(Records contained in a dataset)

·····

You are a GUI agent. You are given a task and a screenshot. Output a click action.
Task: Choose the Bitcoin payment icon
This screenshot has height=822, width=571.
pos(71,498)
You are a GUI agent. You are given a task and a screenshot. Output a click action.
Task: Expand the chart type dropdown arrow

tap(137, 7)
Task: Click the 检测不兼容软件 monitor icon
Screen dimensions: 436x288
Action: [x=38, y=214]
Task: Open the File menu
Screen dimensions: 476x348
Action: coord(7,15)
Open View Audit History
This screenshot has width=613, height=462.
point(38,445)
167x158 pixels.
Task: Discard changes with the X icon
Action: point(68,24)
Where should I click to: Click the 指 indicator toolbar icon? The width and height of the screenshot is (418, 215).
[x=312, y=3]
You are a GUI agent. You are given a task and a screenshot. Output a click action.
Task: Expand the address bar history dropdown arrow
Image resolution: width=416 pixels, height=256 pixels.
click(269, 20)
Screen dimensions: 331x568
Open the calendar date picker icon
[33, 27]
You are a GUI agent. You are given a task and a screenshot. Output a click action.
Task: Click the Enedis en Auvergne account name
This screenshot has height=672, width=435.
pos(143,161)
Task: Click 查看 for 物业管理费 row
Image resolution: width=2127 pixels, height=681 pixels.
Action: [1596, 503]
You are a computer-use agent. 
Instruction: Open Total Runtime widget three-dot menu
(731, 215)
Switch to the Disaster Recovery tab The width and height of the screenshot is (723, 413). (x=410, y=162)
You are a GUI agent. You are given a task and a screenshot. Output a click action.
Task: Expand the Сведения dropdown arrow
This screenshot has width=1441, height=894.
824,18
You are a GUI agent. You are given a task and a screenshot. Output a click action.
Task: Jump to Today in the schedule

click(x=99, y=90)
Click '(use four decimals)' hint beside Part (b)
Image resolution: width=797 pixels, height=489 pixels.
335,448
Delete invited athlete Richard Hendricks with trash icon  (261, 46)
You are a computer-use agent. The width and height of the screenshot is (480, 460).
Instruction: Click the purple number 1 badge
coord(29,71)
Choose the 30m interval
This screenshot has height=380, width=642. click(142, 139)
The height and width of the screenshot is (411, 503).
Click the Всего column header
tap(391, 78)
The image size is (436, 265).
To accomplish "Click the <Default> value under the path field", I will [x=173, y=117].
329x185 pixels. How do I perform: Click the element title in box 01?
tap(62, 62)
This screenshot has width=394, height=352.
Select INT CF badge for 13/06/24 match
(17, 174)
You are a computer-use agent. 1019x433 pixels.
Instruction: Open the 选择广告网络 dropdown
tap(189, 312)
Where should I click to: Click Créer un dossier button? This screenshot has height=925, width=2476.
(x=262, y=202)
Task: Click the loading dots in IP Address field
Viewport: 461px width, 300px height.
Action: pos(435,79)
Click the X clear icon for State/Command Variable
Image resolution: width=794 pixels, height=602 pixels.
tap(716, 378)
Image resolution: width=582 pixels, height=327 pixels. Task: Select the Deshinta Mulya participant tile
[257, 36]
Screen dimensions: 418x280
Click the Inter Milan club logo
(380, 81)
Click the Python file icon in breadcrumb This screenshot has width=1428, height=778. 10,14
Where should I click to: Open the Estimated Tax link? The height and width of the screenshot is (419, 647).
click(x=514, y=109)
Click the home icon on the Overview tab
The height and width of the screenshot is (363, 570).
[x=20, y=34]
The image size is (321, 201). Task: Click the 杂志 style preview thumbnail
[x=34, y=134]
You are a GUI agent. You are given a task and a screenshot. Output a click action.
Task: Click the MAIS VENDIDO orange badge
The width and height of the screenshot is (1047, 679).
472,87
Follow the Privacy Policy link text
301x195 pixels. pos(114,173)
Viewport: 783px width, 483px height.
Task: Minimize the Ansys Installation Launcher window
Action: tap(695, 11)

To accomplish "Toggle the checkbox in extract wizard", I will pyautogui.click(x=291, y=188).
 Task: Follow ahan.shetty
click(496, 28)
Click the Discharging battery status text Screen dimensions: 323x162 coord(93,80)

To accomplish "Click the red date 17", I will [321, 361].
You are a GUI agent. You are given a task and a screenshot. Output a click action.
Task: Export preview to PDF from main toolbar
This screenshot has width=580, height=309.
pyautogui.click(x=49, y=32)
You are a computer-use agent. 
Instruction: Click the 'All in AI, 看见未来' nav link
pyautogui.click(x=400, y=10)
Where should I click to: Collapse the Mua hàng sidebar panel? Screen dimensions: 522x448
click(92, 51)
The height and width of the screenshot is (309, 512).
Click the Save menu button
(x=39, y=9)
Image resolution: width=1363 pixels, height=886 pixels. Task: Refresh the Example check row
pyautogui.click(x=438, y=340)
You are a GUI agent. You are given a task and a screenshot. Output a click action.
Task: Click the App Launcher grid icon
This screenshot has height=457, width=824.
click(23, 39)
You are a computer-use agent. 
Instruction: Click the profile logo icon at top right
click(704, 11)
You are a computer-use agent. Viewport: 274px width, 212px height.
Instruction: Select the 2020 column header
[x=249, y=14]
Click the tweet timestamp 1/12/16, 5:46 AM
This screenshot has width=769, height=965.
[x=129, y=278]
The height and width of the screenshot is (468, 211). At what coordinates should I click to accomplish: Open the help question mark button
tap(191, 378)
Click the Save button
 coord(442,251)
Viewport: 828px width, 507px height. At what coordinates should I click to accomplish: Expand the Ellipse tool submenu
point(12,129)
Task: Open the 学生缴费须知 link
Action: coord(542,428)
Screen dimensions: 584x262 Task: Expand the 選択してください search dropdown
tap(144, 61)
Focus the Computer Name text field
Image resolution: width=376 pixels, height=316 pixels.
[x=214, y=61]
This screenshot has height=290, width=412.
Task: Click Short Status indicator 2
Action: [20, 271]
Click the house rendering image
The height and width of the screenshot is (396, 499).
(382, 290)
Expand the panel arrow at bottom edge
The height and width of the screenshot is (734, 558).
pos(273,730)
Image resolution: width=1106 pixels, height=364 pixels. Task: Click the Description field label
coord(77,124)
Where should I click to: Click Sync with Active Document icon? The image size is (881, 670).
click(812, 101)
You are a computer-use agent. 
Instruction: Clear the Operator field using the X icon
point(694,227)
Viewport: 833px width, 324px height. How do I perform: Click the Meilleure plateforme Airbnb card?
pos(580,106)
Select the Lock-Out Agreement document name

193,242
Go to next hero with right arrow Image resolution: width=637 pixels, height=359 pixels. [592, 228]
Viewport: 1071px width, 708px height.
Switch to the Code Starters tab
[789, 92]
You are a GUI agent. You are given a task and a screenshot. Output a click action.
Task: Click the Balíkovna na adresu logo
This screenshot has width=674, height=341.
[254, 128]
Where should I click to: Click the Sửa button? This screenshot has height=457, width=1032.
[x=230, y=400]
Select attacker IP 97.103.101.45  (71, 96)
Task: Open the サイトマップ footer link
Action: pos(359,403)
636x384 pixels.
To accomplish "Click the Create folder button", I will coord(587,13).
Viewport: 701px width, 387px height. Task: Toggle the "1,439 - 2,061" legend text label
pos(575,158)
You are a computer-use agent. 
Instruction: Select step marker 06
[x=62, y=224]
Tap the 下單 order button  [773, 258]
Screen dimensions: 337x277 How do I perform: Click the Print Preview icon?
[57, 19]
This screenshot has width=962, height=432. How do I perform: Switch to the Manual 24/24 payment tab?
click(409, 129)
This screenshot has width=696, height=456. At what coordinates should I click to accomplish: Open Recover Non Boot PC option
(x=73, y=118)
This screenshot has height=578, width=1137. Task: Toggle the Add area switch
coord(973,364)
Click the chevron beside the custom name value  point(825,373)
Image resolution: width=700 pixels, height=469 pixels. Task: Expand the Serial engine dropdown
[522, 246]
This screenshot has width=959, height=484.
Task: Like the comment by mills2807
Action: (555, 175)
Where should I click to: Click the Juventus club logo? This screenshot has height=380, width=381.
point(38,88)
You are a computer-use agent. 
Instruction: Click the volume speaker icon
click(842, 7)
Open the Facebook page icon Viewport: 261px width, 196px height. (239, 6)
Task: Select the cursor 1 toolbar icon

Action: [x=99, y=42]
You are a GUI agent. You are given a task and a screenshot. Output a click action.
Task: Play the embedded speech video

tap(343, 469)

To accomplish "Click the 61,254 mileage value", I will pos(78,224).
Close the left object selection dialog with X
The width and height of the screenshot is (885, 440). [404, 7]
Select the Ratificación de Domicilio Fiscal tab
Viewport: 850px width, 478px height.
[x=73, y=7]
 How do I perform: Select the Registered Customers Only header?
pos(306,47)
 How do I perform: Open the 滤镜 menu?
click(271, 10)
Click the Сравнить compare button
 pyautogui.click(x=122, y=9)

·····

[Problem requirements] Lines from the top of the data above through the line with "Task: Click the 检测不兼容软件 monitor icon", both ends included: copy them exactly, nothing more.

[Your solution]
You are a GUI agent. You are given a task and a screenshot. Output a click action.
Task: Choose the Bitcoin payment icon
This screenshot has height=822, width=571.
pos(71,498)
You are a GUI agent. You are given a task and a screenshot. Output a click action.
Task: Expand the chart type dropdown arrow

tap(137, 7)
Task: Click the 检测不兼容软件 monitor icon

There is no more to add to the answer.